Put everything in the records from the line containing "Given: Tap the round sink basin in the bath" down through the last line into a Markdown table with the columns Entry and Text. Number each line in Entry, put the line itself in Text, and omit blank lines.

** Start of THE RECORDS **

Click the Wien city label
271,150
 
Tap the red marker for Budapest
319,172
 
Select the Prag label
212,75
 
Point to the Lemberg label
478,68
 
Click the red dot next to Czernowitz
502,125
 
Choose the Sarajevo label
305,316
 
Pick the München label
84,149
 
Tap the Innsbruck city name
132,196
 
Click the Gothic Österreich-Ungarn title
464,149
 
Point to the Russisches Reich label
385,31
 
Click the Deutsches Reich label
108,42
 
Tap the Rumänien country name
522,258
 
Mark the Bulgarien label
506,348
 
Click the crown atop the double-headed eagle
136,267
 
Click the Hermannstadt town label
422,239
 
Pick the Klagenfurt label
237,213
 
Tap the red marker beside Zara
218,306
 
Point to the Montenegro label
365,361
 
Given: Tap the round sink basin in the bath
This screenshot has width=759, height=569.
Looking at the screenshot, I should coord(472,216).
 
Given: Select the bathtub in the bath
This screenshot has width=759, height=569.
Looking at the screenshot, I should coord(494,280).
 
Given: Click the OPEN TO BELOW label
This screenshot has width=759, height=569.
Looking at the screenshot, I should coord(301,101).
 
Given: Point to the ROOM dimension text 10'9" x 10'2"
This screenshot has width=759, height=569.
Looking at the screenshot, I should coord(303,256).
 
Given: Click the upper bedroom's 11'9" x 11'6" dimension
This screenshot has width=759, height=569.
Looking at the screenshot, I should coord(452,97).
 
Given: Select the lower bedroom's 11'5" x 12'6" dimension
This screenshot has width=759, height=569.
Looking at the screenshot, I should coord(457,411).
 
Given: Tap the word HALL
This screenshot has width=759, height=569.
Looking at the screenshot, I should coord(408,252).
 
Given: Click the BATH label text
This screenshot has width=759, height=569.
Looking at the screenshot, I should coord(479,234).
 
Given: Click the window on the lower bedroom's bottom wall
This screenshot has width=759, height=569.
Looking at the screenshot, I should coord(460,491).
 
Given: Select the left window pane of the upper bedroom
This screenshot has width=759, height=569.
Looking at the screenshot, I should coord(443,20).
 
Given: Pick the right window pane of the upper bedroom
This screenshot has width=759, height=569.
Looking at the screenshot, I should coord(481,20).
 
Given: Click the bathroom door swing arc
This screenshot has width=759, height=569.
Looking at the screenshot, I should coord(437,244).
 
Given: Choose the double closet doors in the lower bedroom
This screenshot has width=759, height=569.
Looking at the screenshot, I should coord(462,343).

** End of THE RECORDS **

* **ANSWER TO THE EXERCISE**
| Entry | Text |
|---|---|
| 1 | Given: Tap the round sink basin in the bath |
| 2 | This screenshot has width=759, height=569. |
| 3 | Looking at the screenshot, I should coord(472,216). |
| 4 | Given: Select the bathtub in the bath |
| 5 | This screenshot has width=759, height=569. |
| 6 | Looking at the screenshot, I should coord(494,280). |
| 7 | Given: Click the OPEN TO BELOW label |
| 8 | This screenshot has width=759, height=569. |
| 9 | Looking at the screenshot, I should coord(301,101). |
| 10 | Given: Point to the ROOM dimension text 10'9" x 10'2" |
| 11 | This screenshot has width=759, height=569. |
| 12 | Looking at the screenshot, I should coord(303,256). |
| 13 | Given: Click the upper bedroom's 11'9" x 11'6" dimension |
| 14 | This screenshot has width=759, height=569. |
| 15 | Looking at the screenshot, I should coord(452,97). |
| 16 | Given: Select the lower bedroom's 11'5" x 12'6" dimension |
| 17 | This screenshot has width=759, height=569. |
| 18 | Looking at the screenshot, I should coord(457,411). |
| 19 | Given: Tap the word HALL |
| 20 | This screenshot has width=759, height=569. |
| 21 | Looking at the screenshot, I should coord(408,252). |
| 22 | Given: Click the BATH label text |
| 23 | This screenshot has width=759, height=569. |
| 24 | Looking at the screenshot, I should coord(479,234). |
| 25 | Given: Click the window on the lower bedroom's bottom wall |
| 26 | This screenshot has width=759, height=569. |
| 27 | Looking at the screenshot, I should coord(460,491). |
| 28 | Given: Select the left window pane of the upper bedroom |
| 29 | This screenshot has width=759, height=569. |
| 30 | Looking at the screenshot, I should coord(443,20). |
| 31 | Given: Pick the right window pane of the upper bedroom |
| 32 | This screenshot has width=759, height=569. |
| 33 | Looking at the screenshot, I should coord(481,20). |
| 34 | Given: Click the bathroom door swing arc |
| 35 | This screenshot has width=759, height=569. |
| 36 | Looking at the screenshot, I should coord(437,244). |
| 37 | Given: Choose the double closet doors in the lower bedroom |
| 38 | This screenshot has width=759, height=569. |
| 39 | Looking at the screenshot, I should coord(462,343). |